Cleveland Browns Must Find a Pass Rush Against Jacksonville Jaguars

Kristopher KnoxFeatured ColumnistNovember 20, 2010

CLEVELAND - JANUARY 03:  David Garrard #9 of the Jacksonville Jaguars throws while being pressured by Brian Schaefering #81 of the Cleveland Browns at Cleveland Browns Stadium on January 3, 2010 in Cleveland, Ohio.  (Photo by Matt Sullivan/Getty Images)
Matt Sullivan/Getty Images

This weekend, the Cleveland Browns travel to Jacksonville to take on the red-hot Jaguars, winners of two straight and four of their last six games.

Both the Browns and Jaguars have been playing solid football as of late, but Jacksonville comes into this game with the momentum. The Jaguars ended last week's game with possibly the most exciting play of the 2010 football season, while the Browns ended their game with, at least for Cleveland fans, the most disappointing.

If the Cleveland Browns are going to stop Jacksonville's momentum and come away with a win Sunday, the defense is going to have to find a way to put pressure on Jaguars quarterback David Garrard.

Defenses around the league are ready to game plan against Maurice Jones-Drew and the Jaguars' sixth-ranked rushing attack, but Jacksonville has won the past two games by putting the ball in Garrard's hands. In the two wins against Dallas and Houston, Garrard has passed for a total of 602 yards and six passing touchdowns as well as a rushing score.
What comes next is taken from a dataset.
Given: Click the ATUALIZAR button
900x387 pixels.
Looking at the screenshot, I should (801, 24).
In 2010, only Michael Vick has a higher passer rating than Gerrard's 104.9 rating.

Perhaps the biggest reason that Cleveland was not able to come away with an overtime win last week, was the inability of the defense to bring down Jets quarterback Mark Sanchez. Sanchez was repeatedly able to escape pressure, extend plays and make throws downfield. Because of this, the Jets offense was able to stay on the field, control the time of possession, and ultimately win the game.
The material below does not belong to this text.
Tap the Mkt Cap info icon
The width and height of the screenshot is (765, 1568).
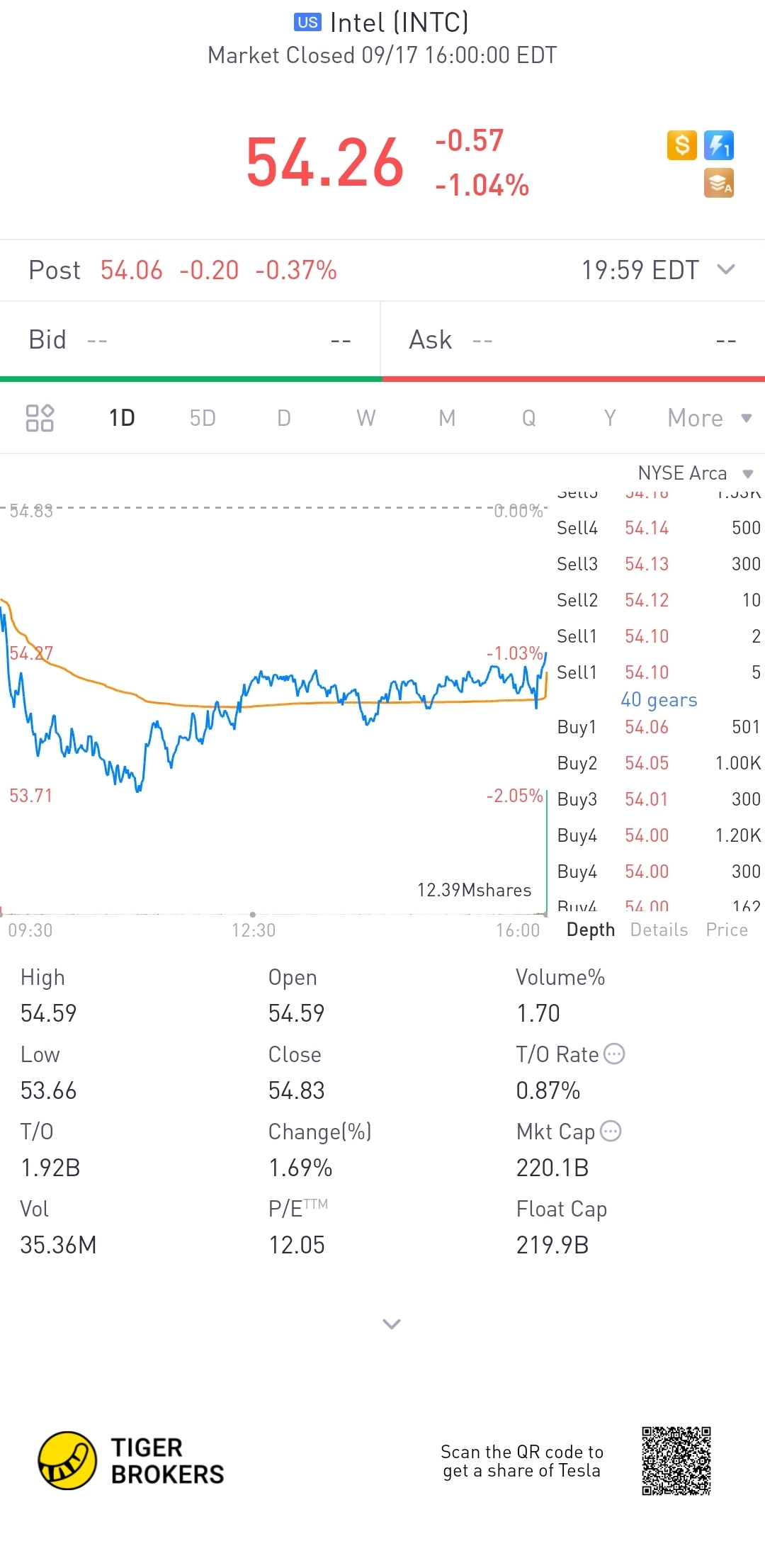tap(611, 1132)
Garrard is a big, physical, and mobile quarterback with a powerful arm, and he may prove even harder to bring down than Sanchez. If Garrard is afforded time to make throws downfield, the Browns' 24th ranked pass defense could be in for a very long day.

Working against the Browns is the fact that starting linebacker and defensive leader Scott Fujita will miss Sunday's game with a knee injury. Fujita is currently second on the team with 3.5 sacks. Linebacker Matt Roth, who is third on the team with two sacks, is also listed as questionable with an illness.

Agressive game-planning by Browns defensive coordinator Rob Ryan will likely play an important role on Sunday. Ryan already runs a blitz-heavy defensive system, but he will have to be even more creative with Fujita and, possibly Roth, out of the lineup. 

Ryan likes his defense to bring pressure from multiple positions, but needs to do a better job of disguising where the blitz is coming from. The Browns seem to blitz on almost every play, but are only 23rd in the NFL with a paltry 16 sacks. Far too often, we have seen pressure come from the secondary, only to fall short of actually reaching the quarterback.

Perhaps it is time for Ryan to return to more traditional blitz packages and rely on pressure from the front seven, allowing the secondary to play coverage. Unfortunately, this is a strategy that relies more on individual talent than defensive schemes, and the Browns lack premier pass-rushing talent. 

Browns sack-leader Marcus Benard should see additional playing time due to the injury to Fujita, but other players are going to have to contribute in order for the pass-rush to be successful.

This would seem like the perfect game for Shaun Rogers to start seeing extensive time at the defensive end position. Not only can Rogers create pressure on his own, but he usually occupies multiple blockers, which would allow rushing linebackers to attack the edge of the offensive line.

Also expect to see reserve linebacker Jason Trusnik getting more playing time on Sunday. Trusnik has played well in limited time with the Browns, finishing 2009 with 56 total tackles and 2.5 sacks, despite being brought in to primarily be a special teams player.

With Fujita ailing, it is also time for David Bowens to return to the role of defensive leader. After D'Qwell Jackson was lost to injury in 2009, Bowens stepped in and became the driving force behind the Cleveland defense. Bowens also has the ability to get to the quarterback, something he managed to do 5.5 times in 2009.

Let's not forget that Bowens has already made his mark once this season by returning two interceptions for scores in the upset win over New Orleans, and the 12th year player could once again make his presence felt against Jacksonville.

It is time for the Browns to prove that their dominant performances over the Saints and Patriots were no fluke. Finding a way to pressure Garrard and the Jaguars' passing game will go a long way toward a victory, and a win over a tough Jacksonville team will go a long way toward proving that the Cleveland Browns are for real.